= Предоставленный отрывок =
Известный режиссер, гуру белорусской документалистики 18 октября празднует свой юбилей.
Накануне Юрий Хащеватский рассказал novychas.by, о чем снял свой первый фильм, как приехал из Одессы в Минск, о том, какой фильм снимает сейчас. А еще об ошибке, которую совершил с Лукашенко.
- Является ли для вас 70-летие важной жизненной датой?
- Ну, я не думаю, что это какой-то рубеж. Но в любом случае, хочешь - не хочешь, а приходится подвести итоги. Здесь уже некуда деться.
- Была, а может до сих пор есть, у вас какая-то формула самореализации?
- На каком-то этапе я очень хотел снимать кино. Я шел к этому. Долго уговаривал редактора, чтобы мне дали снимать кино. Наконец в 1983-м я снял свой первый фильм. После этого пошла моя кинокарьера. Конечно, были желания выигрывать фестивали. Но постепенно все это - призы, аплодисменты - стало наносным, менее значительным. По жизни появляется новая установка: делай кино, и делай его достойно. А потом будет, что будет. Как, например, случилось с фильмом «Обыкновенный президент». Этот фильм будет работать, потому что он - наша история, которая станет этапом нашей биографии.
- Согласно биографии, начинали вы не как лирик, а скорее, как физик. Ваша альма-матер - Одесский технологический институт ...
- Как и все советские дети, мы делали жизнь с кого-то. На меня очень повлиял фильм «Девять дней одного года» о секретных физиках. Лозунг освоения природы, смелости был одним из девизов поколения 1960-х, которое формировалось также на фоне политической оттепели. Помню, дочь моей классной познакомила меня с Окуджавой. Мама как-то принесла «Роман-газету» с рассказом Солженицына. Из прочитанного, правда, мне запомнилась только фраза «а на фуя мне это нужно», которую говорит один из героев.
Я начал интересоваться политикой совершенно случайно, после того, как поставил в институте театральный вечер, где читали стихи Ашкенази. Я даже не знал, что он был диссидентом, беженцем в ФРГ. Поскольку все происходило после Пражских событий 1968-го, для демонстрации политической бдительности меня исключили из вуза.

= Фрагмент набора данных =
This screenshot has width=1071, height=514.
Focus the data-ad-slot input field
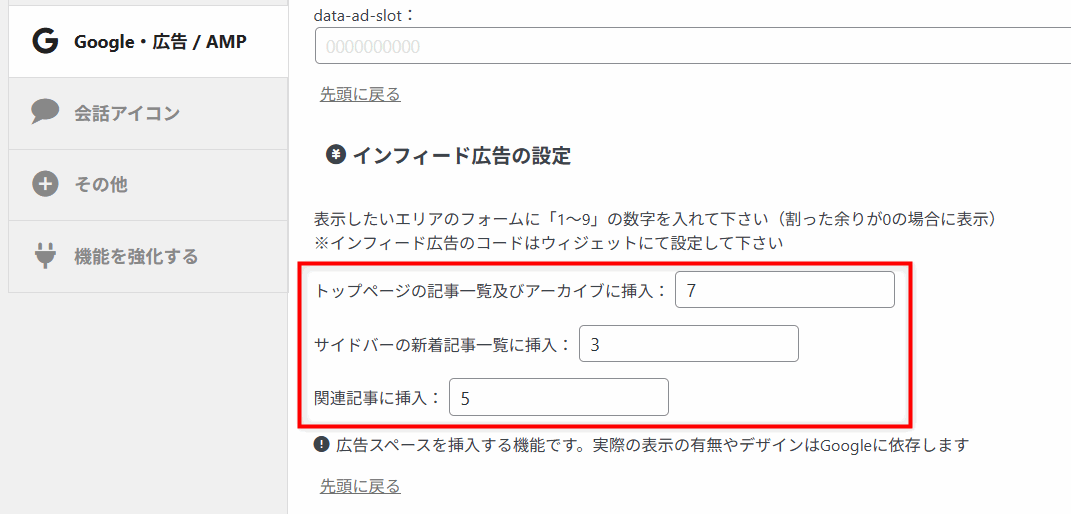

= Задача для выполнения =
Пожалуйста, выведите без изменений часть интервью с Юрием Хащеватским, начиная со слов «- Ну, я не думаю, что» и продолжая до слов «какая-то формула самореализации?» включительно.

= Ответ =
- Ну, я не думаю, что это какой-то рубеж. Но в любом случае, хочешь - не хочешь, а приходится подвести итоги. Здесь уже некуда деться.
- Была, а может до сих пор есть, у вас какая-то формула самореализации?